Came up on another thread awhile ago. You meet her on facebook and said something about 4 years, I was my usualy self and asked "facebook or the girl?".

and...hmm. Sounds like the rel has run its course in both commited and "open" mode. You could wind up with a very strong friendship with her if you figure out a way to end the sex without her feeling rejected...I dont know her personality or yours for that matter.. but yeah... I'd be thinking about what you want next, from her. Friend or no.
Quote from: FB comment
Look dude, there's only one thing I like that starts with Hot Black Co- and it doesn't end in 'ffee'.
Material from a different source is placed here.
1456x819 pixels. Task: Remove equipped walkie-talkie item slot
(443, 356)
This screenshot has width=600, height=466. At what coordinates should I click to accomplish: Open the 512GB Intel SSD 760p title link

Re: Current SEX thoughts Reply #687 on: June 20, 2009, 10:12:02 AM
Lib - I went through something nearly similar to this. Rather than describe that in detail here, I can IM with you, PM you or you can call me (but I'm not sure you have my new number) Maybe my experience can help you ?

But the short of it is, I agree with krsna. it doesn't have anything to do with you. Once you open things up, you almost never go back - and even if you were in this relationship 5 years from now, this mess would still be an issue (trust me on that one). It never really goes away.
You're better off cutting your losses, learning the lesson and moving on no matter how painful it is. Again, to emulate krsna, rarely do things get better from this point. They may for a while, but it always comes back to the same starting point...






Re: Current SEX thoughts Reply #688 on: June 20, 2009, 12:56:29 PM
Well all I can tell you is that being in a relationship can be is the most miserable thing ever.



Re: Current SEX thoughts Reply #689 on: June 20, 2009, 04:52:48 PM
It's over, dude. You can do better. Not meaning better than her, but you can find yourself a more enjoyable situation to be in.
ever tried. ever failed. no matter. try again. fail again. fail better.